:: Source document ::
╭──

The Emperor of All Maladies: A Biography of Cancer by Siddhartha Mukherjee Fourth Estate HK$149
It's hard to imagine a more beguiling and illuminating 'biography' being written about the 'shape-shifting entity' we call cancer. Siddhartha Mukherjee, an assistant professor of medicine at Columbia University and Rhodes scholar who is both an oncologist and cancer researcher, says at the onset of his mesmerising book that he came to view it as a biography because 'it is an attempt to enter the mind of this immortal illness, to understand its personality and to demystify its behaviour'.
But in doing so, Mukherjee has also managed to enter the mindsets of those who have attempted to treat it, cure it, understand it, or come to terms with it across the ages. So the Emperor of All Maladies is not only an account of a formidable disease that has stalked us for 4,000 years, but also a powerful tale of human hubris, misperception and arrogance as well as inventiveness, resilience and perseverance.
It's also a moving personal account of the author's own coming of age as an oncologist. It begins with an account of one of his own patients, Carla Reed, a 30-year-old kindergarten teacher whose questions about the nature and history of her acute lymphoblastic leukaemia echoed his own and those of his other patients. Questions that impelled him to write the book. How old is cancer? What are the roots of our battle against this disease? Where are we in the 'war' on cancer? Is there an end?

╰──

:: Input data ::
╭──

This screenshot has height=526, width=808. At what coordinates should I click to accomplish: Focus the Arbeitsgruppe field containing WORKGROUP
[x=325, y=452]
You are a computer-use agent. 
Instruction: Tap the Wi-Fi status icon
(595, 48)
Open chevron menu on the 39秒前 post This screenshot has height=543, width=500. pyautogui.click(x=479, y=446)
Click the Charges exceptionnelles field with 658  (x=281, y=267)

╰──
╭──

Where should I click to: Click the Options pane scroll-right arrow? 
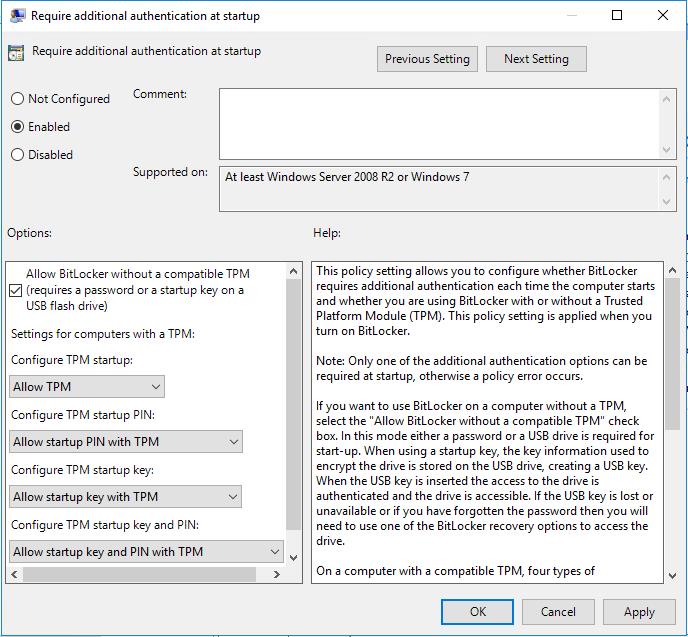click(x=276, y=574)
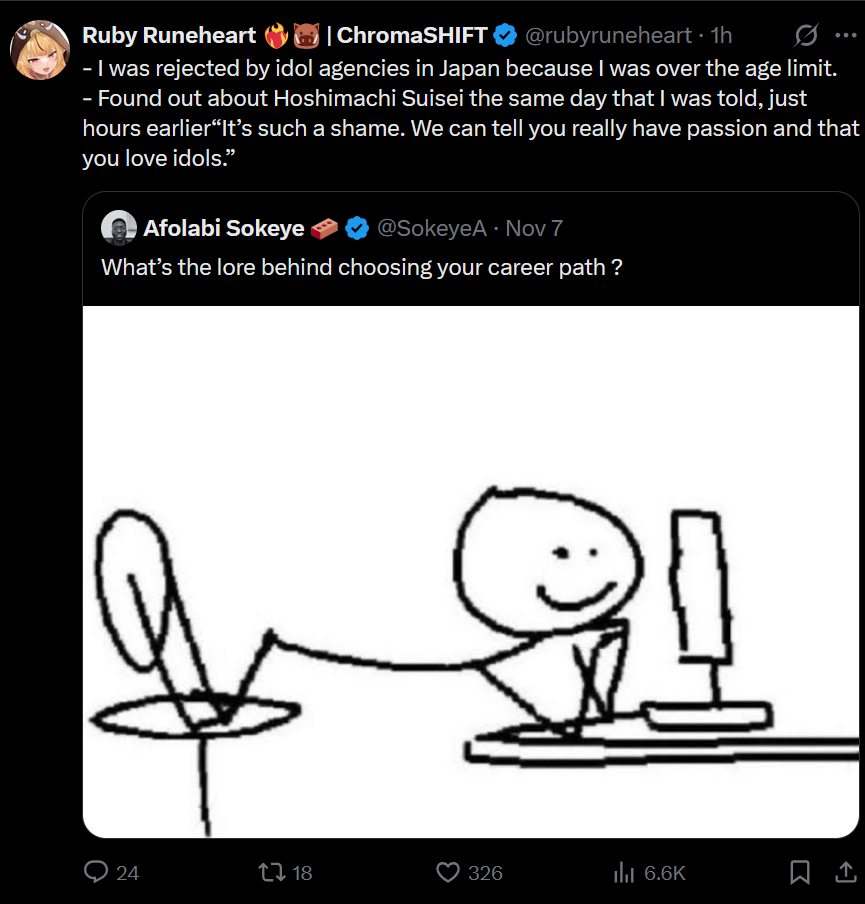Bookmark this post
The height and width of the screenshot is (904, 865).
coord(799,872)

╰──

:: Study questions ::
A. In the review of the cancer book, why does Mukherjee say he came to view his book as a biography?
B. Transcribe the passage of the cancer book review starting at "But in doing" and ending at "resilience and perseverance.".

:: Answer set ::
A. He says he came to view it as a biography because "it is an attempt to enter the mind of this immortal illness, to understand its personality and to demystify its behaviour."

B.
But in doing so, Mukherjee has also managed to enter the mindsets of those who have attempted to treat it, cure it, understand it, or come to terms with it across the ages. So the Emperor of All Maladies is not only an account of a formidable disease that has stalked us for 4,000 years, but also a powerful tale of human hubris, misperception and arrogance as well as inventiveness, resilience and perseverance.